Nevertheless, the successful hamster experiments represent a major step forward from the Oxford team’s llama nanobody work last summer. They are already tentatively excited about what nanobodies could mean for the treatment of respiratory illnesses. Since they can be administered intranasally, a person who tests positive for Covid could—in theory—quickly and easily take a treatment at home. Naismith imagines that someone about to enter a high-risk environment, like a nursing home or hospital, could protect themselves from infection by taking a preventative dose.
And sprays have another important advantage—they go directly into the airway. “It actually targets the site of infection in respiratory diseases like Covid,” Pymm says. With nanobodies protecting the throat and lungs, Covid might never be able to gain a hold in someone’s body.
While producing llama nanobodies is slow when the llamas do it, they can be synthesized cheaply and easily in yeast and bacteria—and they don’t require sophisticated storage like human antibodies do. “Nanobodies are more robust, and they can be kept even at warm temperatures,” Huo says, which means that they could perhaps be more easily distributed to low-income regions, where refrigeration may be an issue.
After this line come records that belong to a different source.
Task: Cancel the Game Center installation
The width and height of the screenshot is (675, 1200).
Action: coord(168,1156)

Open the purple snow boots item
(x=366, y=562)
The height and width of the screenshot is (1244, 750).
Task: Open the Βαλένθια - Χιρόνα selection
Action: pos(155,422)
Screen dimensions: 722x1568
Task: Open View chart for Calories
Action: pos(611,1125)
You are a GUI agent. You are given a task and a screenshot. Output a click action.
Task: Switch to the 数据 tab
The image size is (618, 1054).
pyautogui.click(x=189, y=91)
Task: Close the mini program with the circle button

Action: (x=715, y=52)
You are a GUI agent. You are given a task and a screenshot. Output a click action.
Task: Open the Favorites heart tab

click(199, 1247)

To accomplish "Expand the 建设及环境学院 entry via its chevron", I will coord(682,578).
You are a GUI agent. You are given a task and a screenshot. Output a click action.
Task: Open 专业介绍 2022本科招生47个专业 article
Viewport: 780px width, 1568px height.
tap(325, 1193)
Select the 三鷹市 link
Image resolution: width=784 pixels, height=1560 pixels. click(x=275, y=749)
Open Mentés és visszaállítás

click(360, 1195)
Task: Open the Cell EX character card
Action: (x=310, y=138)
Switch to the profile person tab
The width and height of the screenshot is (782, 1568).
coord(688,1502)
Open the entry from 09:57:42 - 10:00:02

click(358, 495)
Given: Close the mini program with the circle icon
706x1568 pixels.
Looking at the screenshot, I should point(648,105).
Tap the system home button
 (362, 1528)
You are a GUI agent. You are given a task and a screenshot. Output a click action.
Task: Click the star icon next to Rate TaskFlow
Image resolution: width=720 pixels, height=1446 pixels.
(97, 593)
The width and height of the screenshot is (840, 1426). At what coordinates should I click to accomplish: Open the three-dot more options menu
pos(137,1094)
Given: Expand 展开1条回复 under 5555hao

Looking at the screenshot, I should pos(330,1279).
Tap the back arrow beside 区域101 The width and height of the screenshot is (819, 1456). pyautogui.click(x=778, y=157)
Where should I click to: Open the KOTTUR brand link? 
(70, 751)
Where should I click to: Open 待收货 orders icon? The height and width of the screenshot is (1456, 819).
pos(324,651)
The Oxford team hopes to start moving through human clinical trials soon, but they also hope that, by the time any treatment might be approved, vaccines and other measures will have already ended the pandemic. Even if these nanobodies are never used to treat Covid, Naismith says that what they’ve learned will still be valuable. “We’ll get through the clinical trials and get that accumulated knowledge, so that when the next thing comes—the next respiratory disease—then we know the road map,” he says.
During future pandemics, lab-generated nanobodies could potentially work as a stopgap measure until vaccines can be rolled out. “We can’t go much faster on vaccines than we went—they’re always going to be a few months,” Naismith says. “Nanobodies could be faster than vaccines, at least in that early stage.”